*Task:*
Every line below from the one containing "The image size is (800, 956)." through the one containing "Click the plus icon beside sony alpha 6300" must be transcribed exactly. Omit all lines outside that stretch.

----- Data to examine

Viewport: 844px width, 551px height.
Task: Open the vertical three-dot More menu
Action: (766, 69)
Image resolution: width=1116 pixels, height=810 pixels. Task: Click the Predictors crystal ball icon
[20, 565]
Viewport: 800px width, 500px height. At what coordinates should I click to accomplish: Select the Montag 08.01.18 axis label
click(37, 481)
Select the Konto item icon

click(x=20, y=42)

----------
----- Data to examine

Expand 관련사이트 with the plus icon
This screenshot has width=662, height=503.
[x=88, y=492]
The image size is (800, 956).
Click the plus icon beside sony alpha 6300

----------

*Answer section:*
The image size is (800, 956).
Click the plus icon beside sony alpha 6300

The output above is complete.